Your first memory probably never happened, according to a new study

Do you know what your first memory is?

I know mine was on my parents wedding day – I'm being lifted off a white bench outside by someone  and I can see my little white sandals on my feet as I look down at them. That's it. A three-second lightning-quick snapshot. I was a few weeks away from my second birthday.

I can still see my shoes as I get picked up off the bench – but did it ever actually happen?

A study in the journal Psychological Science says that more than likely it's a fabrication. Spooky, right? 

Researchers from the UK asked more than 6,600 people about their first childhood memory.

According to Science Alert, they found that 2,500 of participants – almost 40 percent – said that they had formed memories before the age of two-years-old. More than 890 of those people said that their their first memory takes place before they turned one.

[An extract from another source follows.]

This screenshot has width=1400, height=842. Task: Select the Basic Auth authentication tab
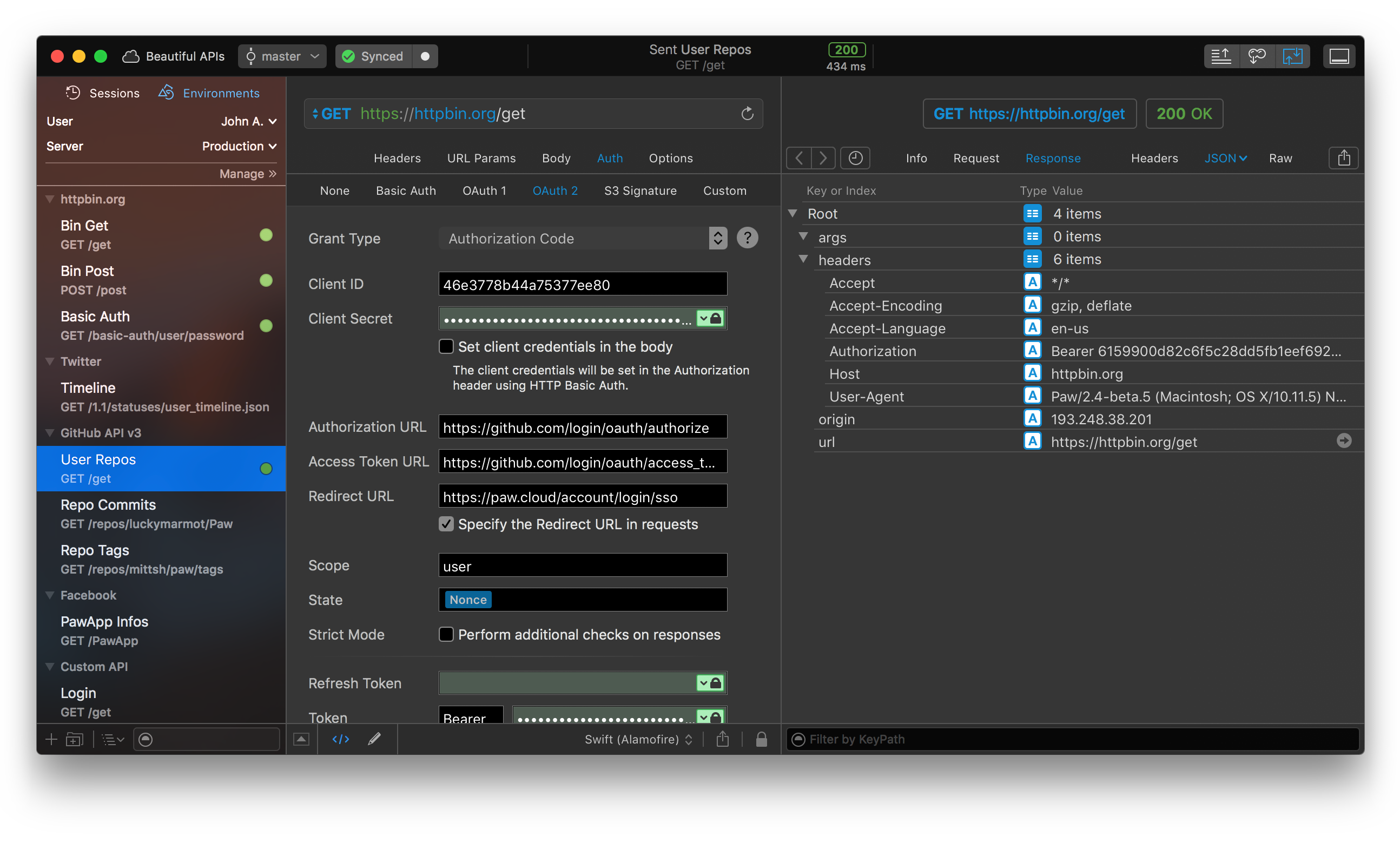[x=405, y=190]
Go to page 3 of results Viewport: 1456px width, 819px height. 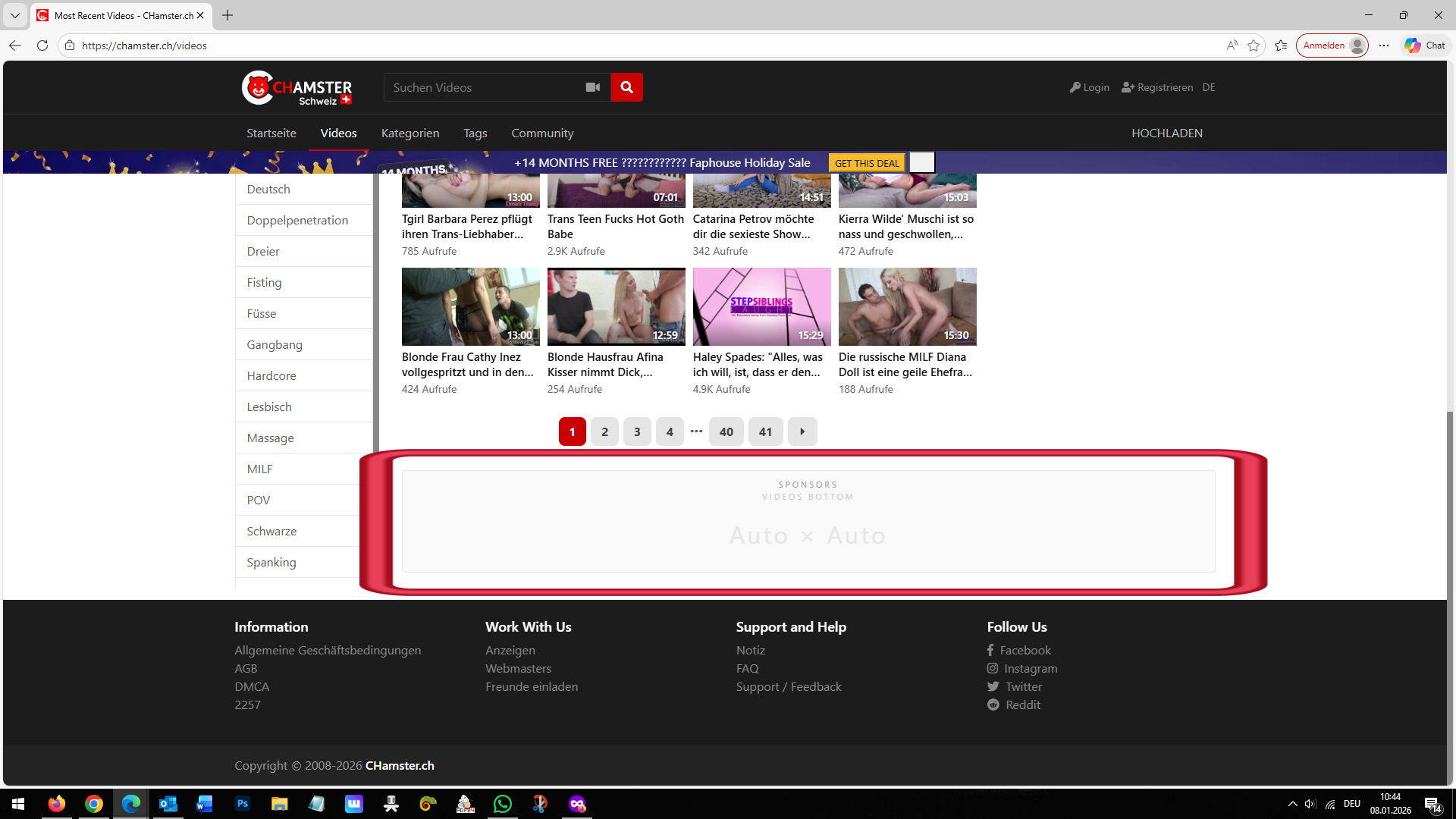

The scientists now say though that those memories are completely imagined…they're not real memories.

So why are we convinced that they are? 

The study explained that our brains seem to be simply incapable of retaining information from before the age of three.

However, the thing is, the scientists found that people's memories were age-appropriate. 

This means that they're not memories that got muddled in time because they mention prams, cribs or wanting to communicate before knowing how to talk.

Now this is the interesting bit.

The research suggests that these recollections are actually being pieced together from photographs people have seen and stories they may have been told etc. 

"We suggest that what a rememberer has in mind when recalling fictional improbably early memories is an episodic-memory-like mental representation consisting of remembered fragments of early experience and some facts or knowledge about their own infancy/childhood," explained psychologist Shazia Akhtar. 

So do you think that you've created events in your mind that never took place?

We all know that memory isn't the most reliable of things and this study certainly gives weight to that.